O feminismo e o jogo político

Em artigo publicado dia 12 de janeiro na Folha de São Paulo a senadora Marta Suplicy, do MDB SP, falou sobre “Assédio, Globo de Ouro e Angélica”. O texto utiliza acontecimentos recentes, muitos deles resultado de ações de Mulheres Transformadoras, como o discurso de Oprah no Globo de Ouro 2018, as mulheres de preto na premiação, a reação negativa de francesas e brasileiras a favor de homens e da paquera, e até a forte presença da atriz e cantora Angélica ao lado do marido, possível pré-candidato à presidência, para falar sobre a importância da luta feminista e da política.
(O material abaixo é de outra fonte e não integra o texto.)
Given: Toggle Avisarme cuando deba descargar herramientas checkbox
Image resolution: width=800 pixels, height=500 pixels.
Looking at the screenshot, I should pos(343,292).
Na avaliação da parlamentar, não há necessidade de abrir mão da feminilidade e do romantismo, mas é preciso seguir lutando contra o assédio e os abusos.

Marta Suplicy acredita que feminismo já está inserido na política e que a luta continua (foto de Jefferson Rudy/Agência Senado)
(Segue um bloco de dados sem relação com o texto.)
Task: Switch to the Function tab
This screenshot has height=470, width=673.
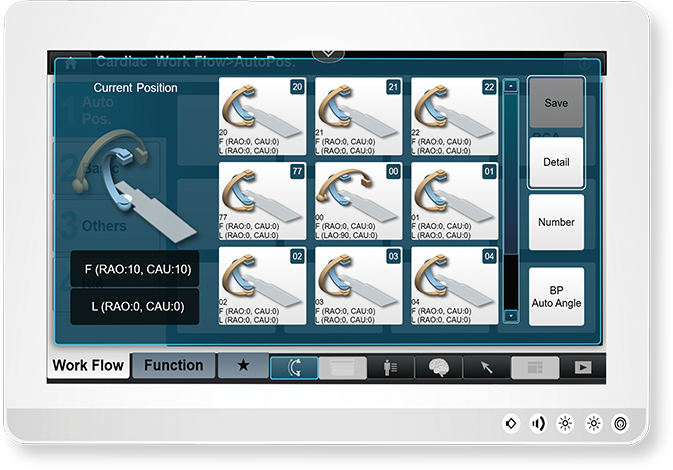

“A questão do feminismo entra, definitivamente, no jogo político. Time’s Up para as mulheres. Queremos esta mudança! E, por que não, com flores”, questiona Marta em seu texto. A senadora afirma, ainda, que para frear os abusos contra as brasileiras, apresentou projeto no Senado Federal. “Já está para aprovação da Câmara dos Deputados um projeto de lei que institui o crime de molestamento: prevê de 2 a 4 anos de reclusão a quem constranger, molestar ou importunar alguém mediante prática de ato libidinoso realizado sem violência ou grave ameaça”, explica.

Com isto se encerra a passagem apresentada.